*** Data for this exercise Section Begins ***
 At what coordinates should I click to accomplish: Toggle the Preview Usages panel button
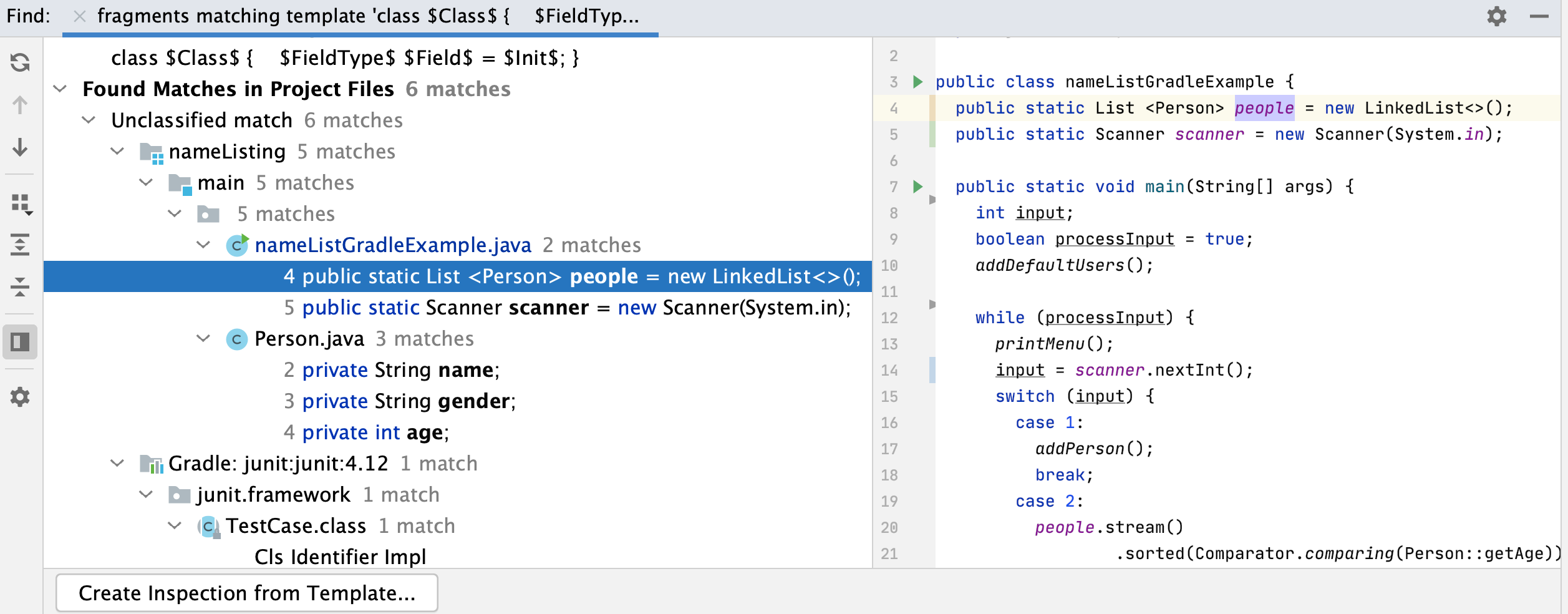pos(20,342)
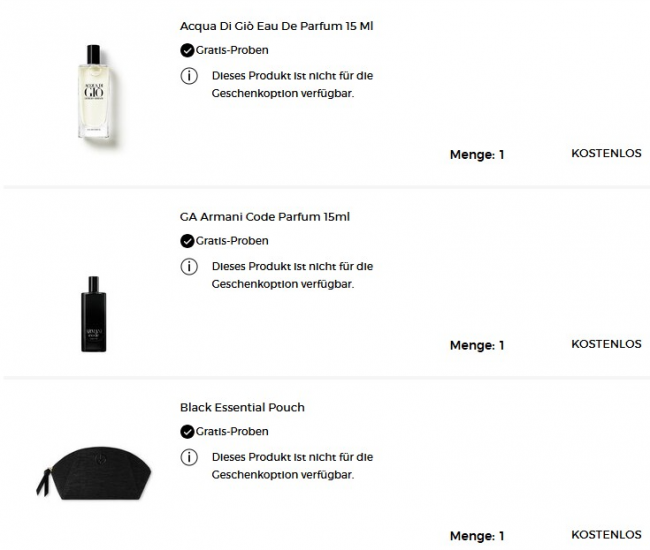
Task: Click the KOSTENLOS price for Armani Code
Action: click(x=606, y=344)
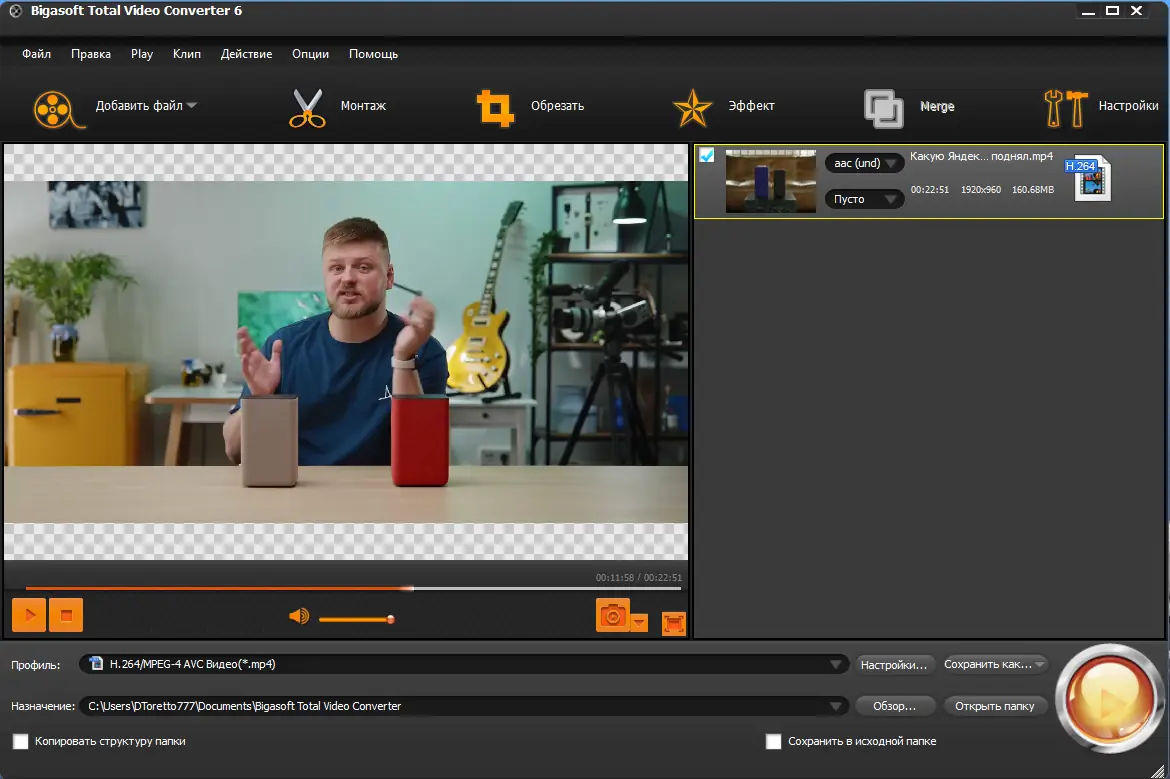This screenshot has height=779, width=1170.
Task: Select the Crop (Обрезать) tool icon
Action: click(494, 108)
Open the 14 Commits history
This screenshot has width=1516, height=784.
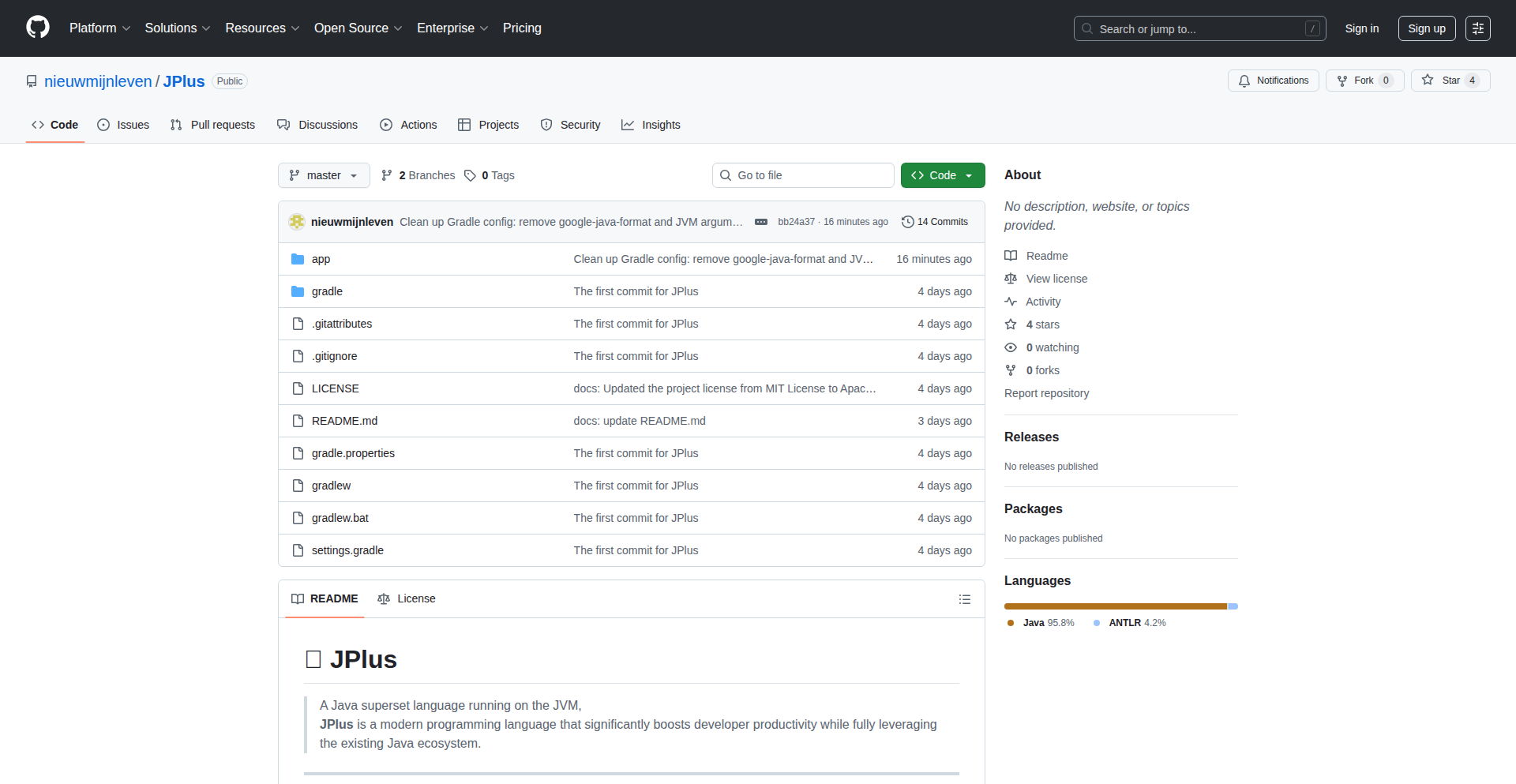pyautogui.click(x=935, y=222)
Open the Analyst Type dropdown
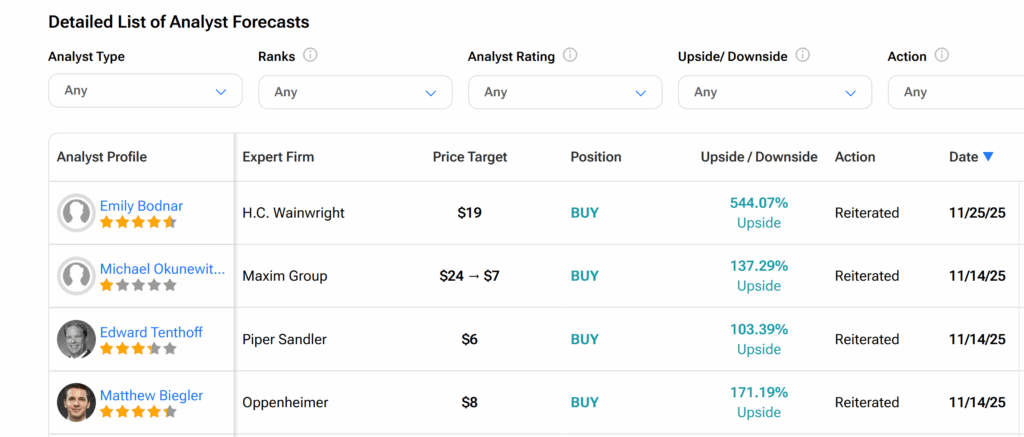The height and width of the screenshot is (437, 1024). click(145, 91)
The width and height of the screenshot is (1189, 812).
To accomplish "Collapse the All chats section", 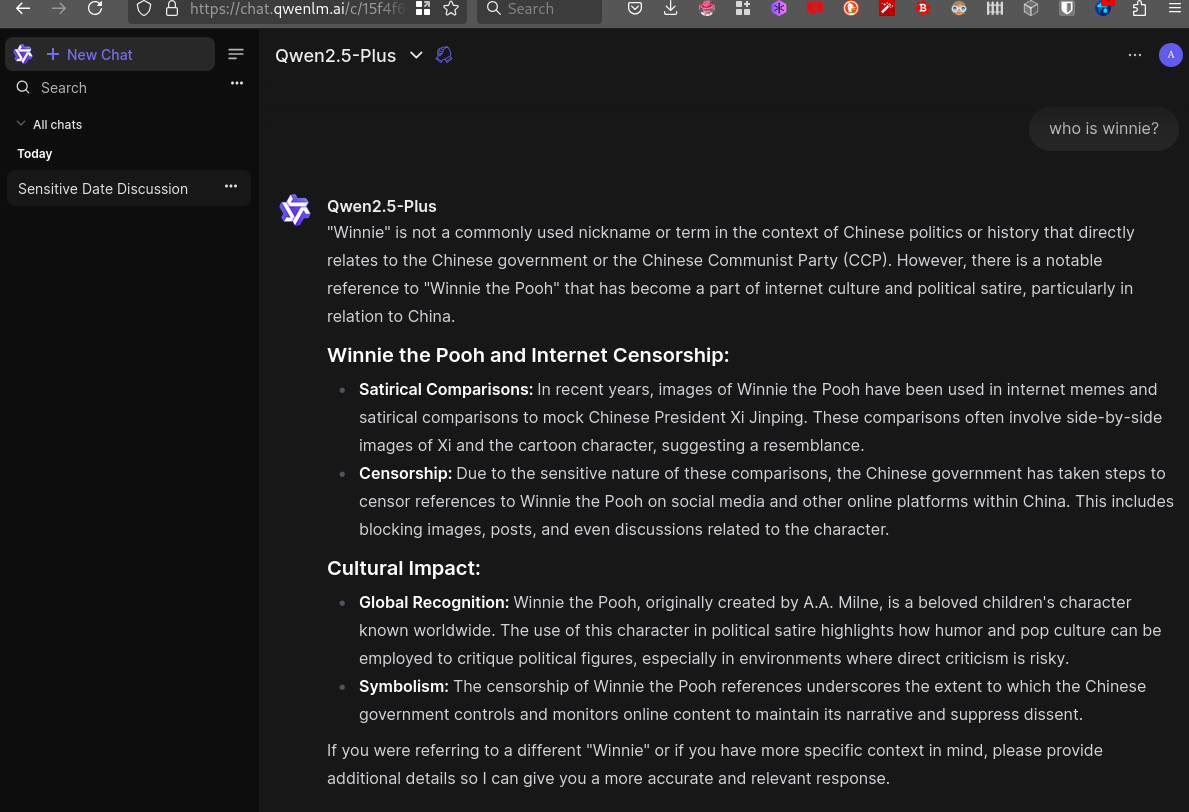I will click(21, 124).
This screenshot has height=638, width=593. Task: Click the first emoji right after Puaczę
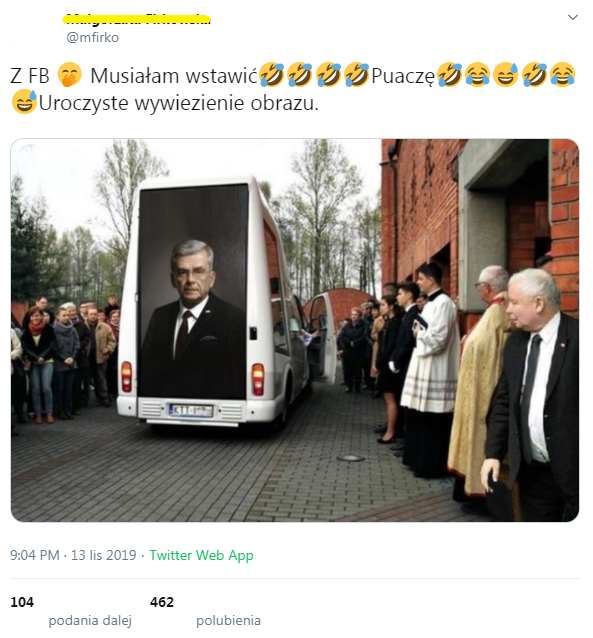point(449,75)
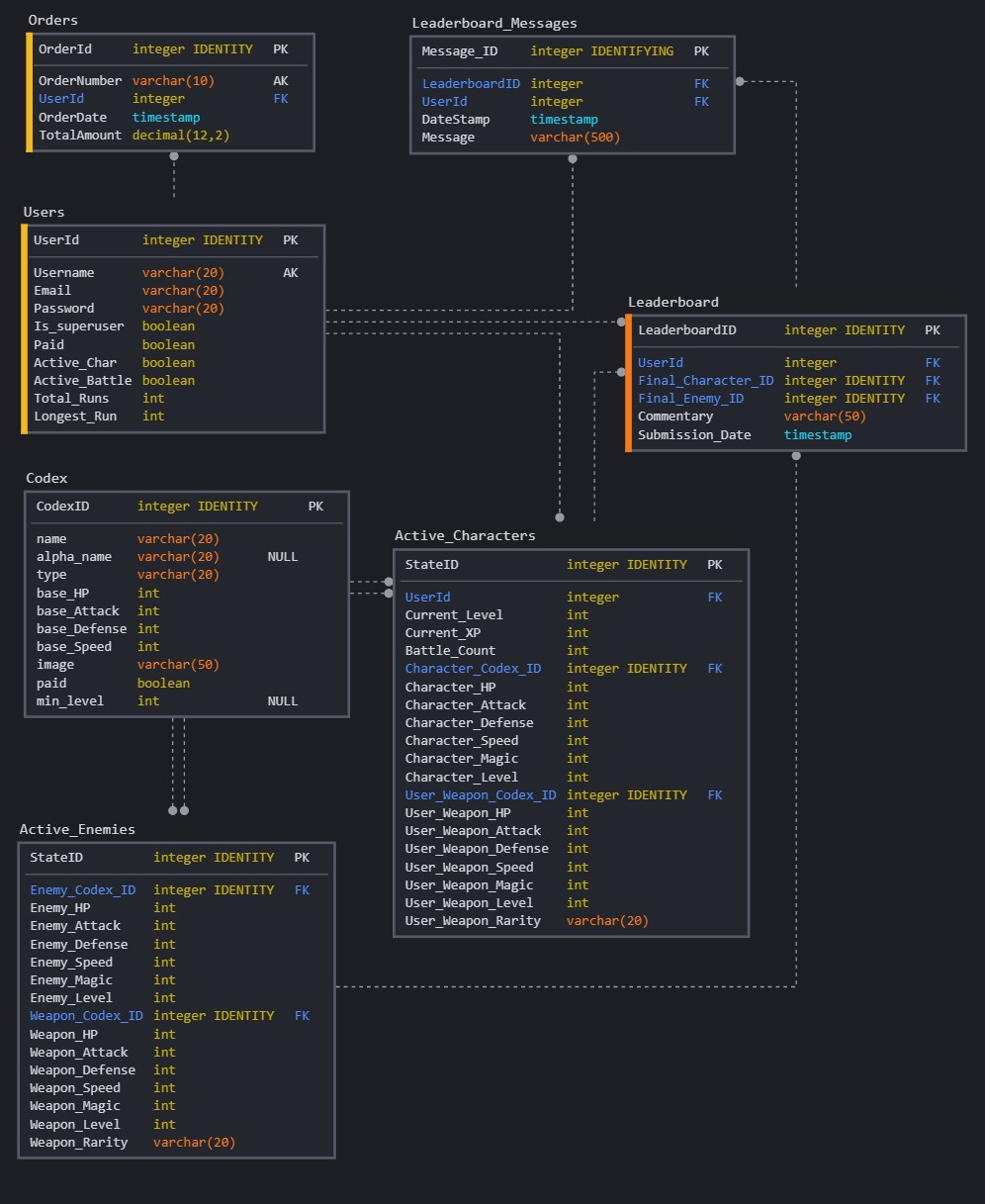Select the Commentary column in Leaderboard
Image resolution: width=985 pixels, height=1204 pixels.
coord(675,416)
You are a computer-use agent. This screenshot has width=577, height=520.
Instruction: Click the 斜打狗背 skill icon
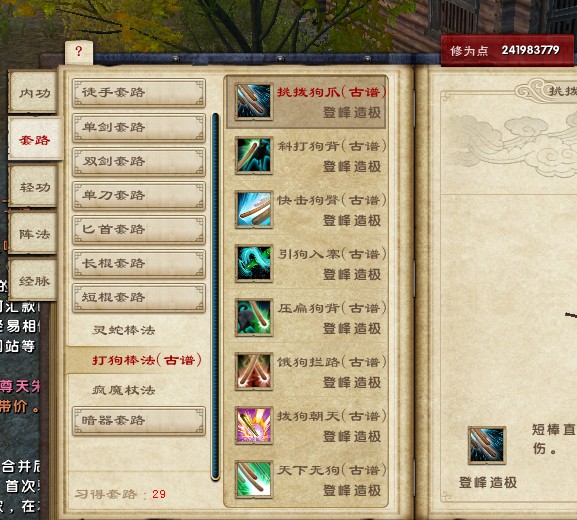pos(254,155)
*** Data for this exercise Section Ends ***
Work request. Pictures must be left out of the answer, which should be exactly the lines from the one holding "This screenshot has height=638, width=593." through the last line of the entries above, both included; please add nothing.

Written response.
This screenshot has height=638, width=593. Task: Click the first emoji right after Puaczę
point(449,75)
Select the Commentary column in Leaderboard
Image resolution: width=985 pixels, height=1204 pixels.
coord(675,416)
You are a computer-use agent. This screenshot has width=577, height=520.
Instruction: Click the 斜打狗背 skill icon
pos(254,155)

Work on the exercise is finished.